Jules MICHELET 💥
Histoire de la Révolution française, 1847
"Ils ne faisaient qu'un avec la terre
Le clergé eut grande part à la Vendée, mais très inégale, grande en Anjou et dans le Bocage, moindre au Marais, variable dans les localités si diverses de la Bretagne. Ni en Vendée, ni en Bretagne, il n'aurait rien fait, si la République n'était venue au foyer même du paysan pour l'en arracher, l'ôter de son champ, de ses bœufs, l'affubler de l'uniforme, l'envoyer à la frontière se battre pour ce qu'il détestait. Jamais, sans cela, les cloches, les sermons ni les miracles n'auraient armé le Vendéen. La Réquisition était l'épreuve et la pierre de touche, le vrai moment pour la Vendée. Sous l'Ancien Régime, on ne venait jamais à bout d'y faire tirer la milice. Le Vendéen était enraciné dans le sol, il ne faisait qu'un avec la terre et les arbres de la terre. Plutôt que de quitter ses bœufs, sa haie, son enclos, il eût fait la guerre au Roi. [...] Le clergé parut donner au pays une sorte d'unité fanatique. Mais cette unité apparente tint aussi en grande partie à une passion commune qui animait ces populations diverses, à leur profond esprit local; - passion contraire à l'unité. Si la Vendée est une révolution, c'est celle de l'insociabilité, celle de l'esprit d'isolement. Les Vendées haïssent le centre, mais se haïssent elles-mêmes. Quelque fanatiques qu'elles soient, ce n'est pas le fanatisme qui a décidé le combat; c'est une pensée d'intérêt, c'est le refus du sacrifice. Le trône et l'autel, d'accord; le bon Dieu et nos bons prêtres, oui, mais pour se dispenser de marcher à la frontière. Écoutez l'aveu naïf de la proclamation Vendéenne (fin mars): "Point de milice; laissez-nous dans nos campagnes... Vous dites que l'ennemi vient, qu'il menace nos foyers... Eh ! bien, c'est l'ennemi c'est de nos foyers, s'il y vient jamais, que nous saurons le combattre..." Autrement dit: Vienne l'ennemi... Que les armées autrichiennes, avec leurs Pandours, leurs Croates, ravagent la France à leur aise. Qu'importe la France à la Vendée!... La Lorraine et la Champagne seront à feu et à sang; mais ce n'est pas la Vendée. Paris périra peut-être, l'œil du monde sera crevé... Mais qu'importe aux Vendéens?... Meure la France, et meure le monde!... Nous aviserons au salut, lorsque le cheval cosaque apparaîtra dans nos haies. Hélas! Malheureux sauvage! Vous-mêmes vous vous condamnez. Ces mots de farouche égoïsme, c'est sur vous qu'ils vont retomber."

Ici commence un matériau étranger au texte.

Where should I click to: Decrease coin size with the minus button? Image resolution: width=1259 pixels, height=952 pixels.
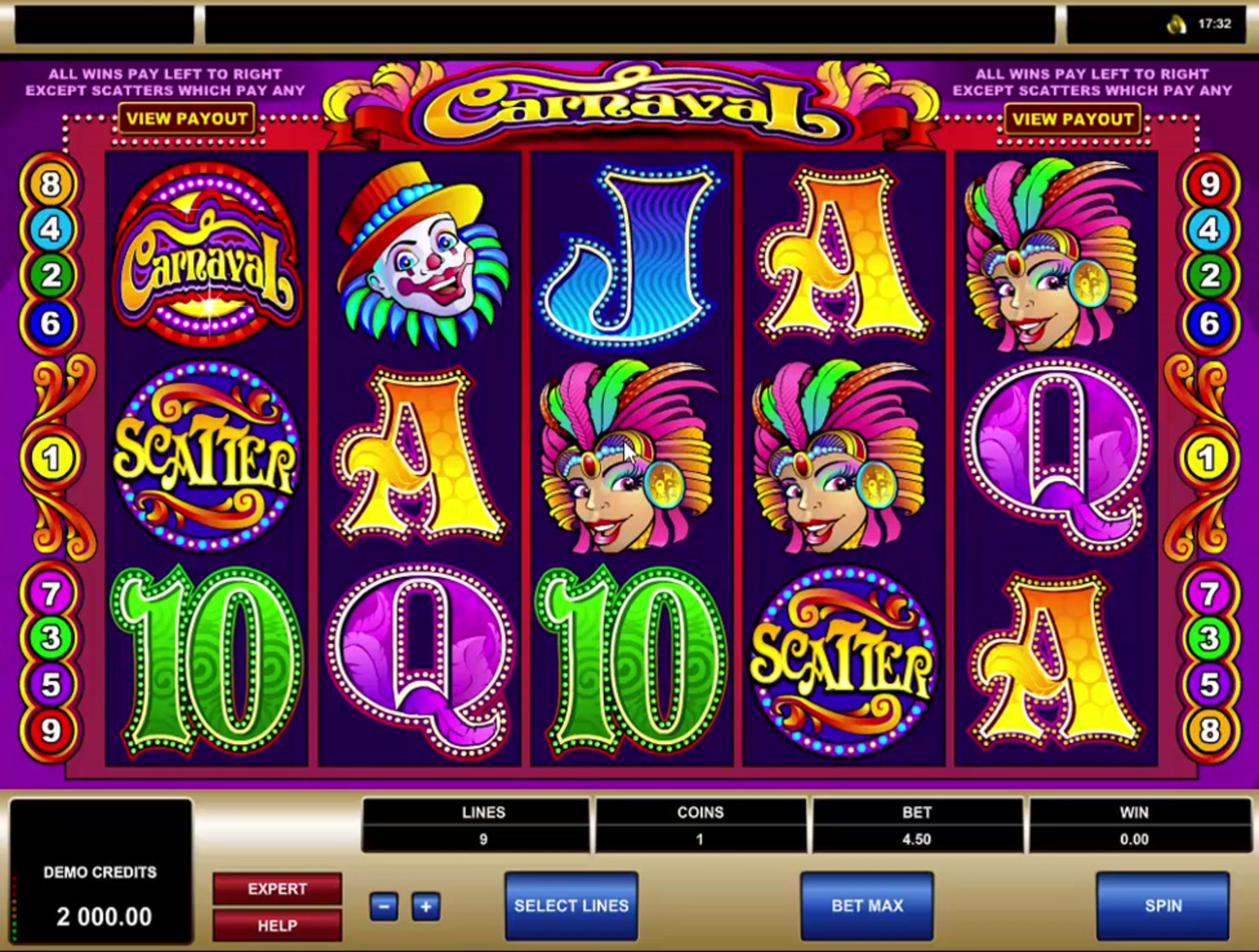tap(384, 906)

Jules MICHELET (1798-1874)
Républicain convaincu, Jules Michelet a façonné l'historiographie de la Révolution et des guerres de Vendée. Il en réduit les causes profondes à l'ignorance des paysans, aux intrigues du clergé et à la conspiration d'aristocrate royalistes. Son influence, proportionnelle à son talent littéraire, se fera sentir jusqu'au XXe siècle.